By Jason Lloyd Published: September 30, 2010

I am not going to pretend I know what it's like to grow up as a minority. I don't. I'm not going to say LeBron is wrong for feeling his race played into his treatment following the decision. I'm not going to say he is right, either.

The question posed by CNN's Soledad O'Brien was "Do you think there's a role that race plays in this?"

Maverick Carter answered that it "definitely played a role in some of the stuff coming out of the media, things that were written."

I disagree with that. It's my opinion that the critical articles written about James pertained strictly to his Game 5 performance against Boston and the way he chose to leave town. That is what most people around here take exception to, regardless of their color.

But James answered O'Brien's question with "I think so at times. It's always, you know, a race factor."

James didn't mention media coverage. Now I disagree that it's ALWAYS a race factor in life. As I pointed out yesterday, some of James' harshest critics -- Michael Jordan, Charles Barkley and Orlando Magic GM Otis Smith -- are all African American. Certainly it isn't a race issue with them.

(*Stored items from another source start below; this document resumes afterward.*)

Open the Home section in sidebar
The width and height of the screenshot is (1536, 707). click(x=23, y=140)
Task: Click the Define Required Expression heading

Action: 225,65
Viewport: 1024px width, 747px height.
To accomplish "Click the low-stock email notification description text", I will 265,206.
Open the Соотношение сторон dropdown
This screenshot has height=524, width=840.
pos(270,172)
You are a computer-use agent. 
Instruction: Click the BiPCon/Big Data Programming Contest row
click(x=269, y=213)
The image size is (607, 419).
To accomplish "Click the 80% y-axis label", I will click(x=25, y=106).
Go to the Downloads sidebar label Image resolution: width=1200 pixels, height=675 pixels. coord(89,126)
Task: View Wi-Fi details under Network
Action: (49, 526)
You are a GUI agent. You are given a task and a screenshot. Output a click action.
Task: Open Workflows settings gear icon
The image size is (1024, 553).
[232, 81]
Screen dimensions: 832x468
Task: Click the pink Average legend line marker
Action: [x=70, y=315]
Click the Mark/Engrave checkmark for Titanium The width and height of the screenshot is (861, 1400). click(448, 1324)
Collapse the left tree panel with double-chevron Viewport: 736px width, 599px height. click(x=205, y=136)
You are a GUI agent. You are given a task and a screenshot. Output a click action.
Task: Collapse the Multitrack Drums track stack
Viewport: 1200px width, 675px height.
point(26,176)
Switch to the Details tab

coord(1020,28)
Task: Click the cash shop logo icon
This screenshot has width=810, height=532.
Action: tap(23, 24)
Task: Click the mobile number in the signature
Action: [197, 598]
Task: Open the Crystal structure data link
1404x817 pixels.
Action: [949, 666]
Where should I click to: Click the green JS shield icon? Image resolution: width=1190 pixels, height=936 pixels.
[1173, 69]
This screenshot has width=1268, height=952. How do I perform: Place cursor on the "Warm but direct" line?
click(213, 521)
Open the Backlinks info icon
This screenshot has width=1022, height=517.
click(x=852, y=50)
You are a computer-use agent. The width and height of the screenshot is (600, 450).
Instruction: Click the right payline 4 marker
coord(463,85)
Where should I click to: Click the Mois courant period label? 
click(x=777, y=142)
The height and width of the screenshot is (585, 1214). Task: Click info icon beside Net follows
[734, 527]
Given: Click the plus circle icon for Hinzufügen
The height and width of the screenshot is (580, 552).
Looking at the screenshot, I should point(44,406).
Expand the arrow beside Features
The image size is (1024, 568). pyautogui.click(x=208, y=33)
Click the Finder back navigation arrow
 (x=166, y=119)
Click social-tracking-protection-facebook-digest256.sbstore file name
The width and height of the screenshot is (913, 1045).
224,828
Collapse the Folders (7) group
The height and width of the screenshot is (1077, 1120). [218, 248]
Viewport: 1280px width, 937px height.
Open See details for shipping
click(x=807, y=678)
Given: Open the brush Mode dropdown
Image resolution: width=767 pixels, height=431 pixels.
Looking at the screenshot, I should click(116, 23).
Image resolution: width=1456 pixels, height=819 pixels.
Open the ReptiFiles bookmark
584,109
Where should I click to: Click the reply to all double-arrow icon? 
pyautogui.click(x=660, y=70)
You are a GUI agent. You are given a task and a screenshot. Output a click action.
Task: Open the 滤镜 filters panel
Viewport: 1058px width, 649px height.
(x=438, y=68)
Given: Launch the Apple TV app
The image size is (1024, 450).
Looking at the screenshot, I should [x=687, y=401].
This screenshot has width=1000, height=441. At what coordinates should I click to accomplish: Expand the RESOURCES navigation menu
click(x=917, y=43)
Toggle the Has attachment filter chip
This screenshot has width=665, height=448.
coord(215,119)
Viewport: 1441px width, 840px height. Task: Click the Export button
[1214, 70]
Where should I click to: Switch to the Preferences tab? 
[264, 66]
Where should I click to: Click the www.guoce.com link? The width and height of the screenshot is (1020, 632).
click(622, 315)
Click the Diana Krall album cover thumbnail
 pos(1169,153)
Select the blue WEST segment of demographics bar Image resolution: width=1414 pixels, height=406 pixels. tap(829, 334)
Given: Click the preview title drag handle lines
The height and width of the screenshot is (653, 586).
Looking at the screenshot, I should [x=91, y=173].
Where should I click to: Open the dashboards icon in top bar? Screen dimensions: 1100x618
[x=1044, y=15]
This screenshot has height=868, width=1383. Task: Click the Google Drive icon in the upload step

But did race play a role at all in this? I don't know and frankly, neither do you.

When LeBron James created a Twitter account over the summer, he opened himself up to the world. Did he receive racial insults from angry fans? I wouldn't doubt it. In this era where technology has made sports stars more accessible to the public than ever before, would it really be that surprising if an angry mob unleashed some racial vitriol at James? Would you then understand where he's coming from by saying race played a role in this?

Listen, I'm not saying it did and I'm not saying it didn't. I'm not saying James did receive racial threats and I'm not saying he didn't. I'm merely pointing out the fact that it wouldn't be all that surprising, sadly, if he was the subject of racial slurs.

Unfortunately, just because most Americans can get angry and express their views without bringing race into the equation, that doesn't mean all of us can.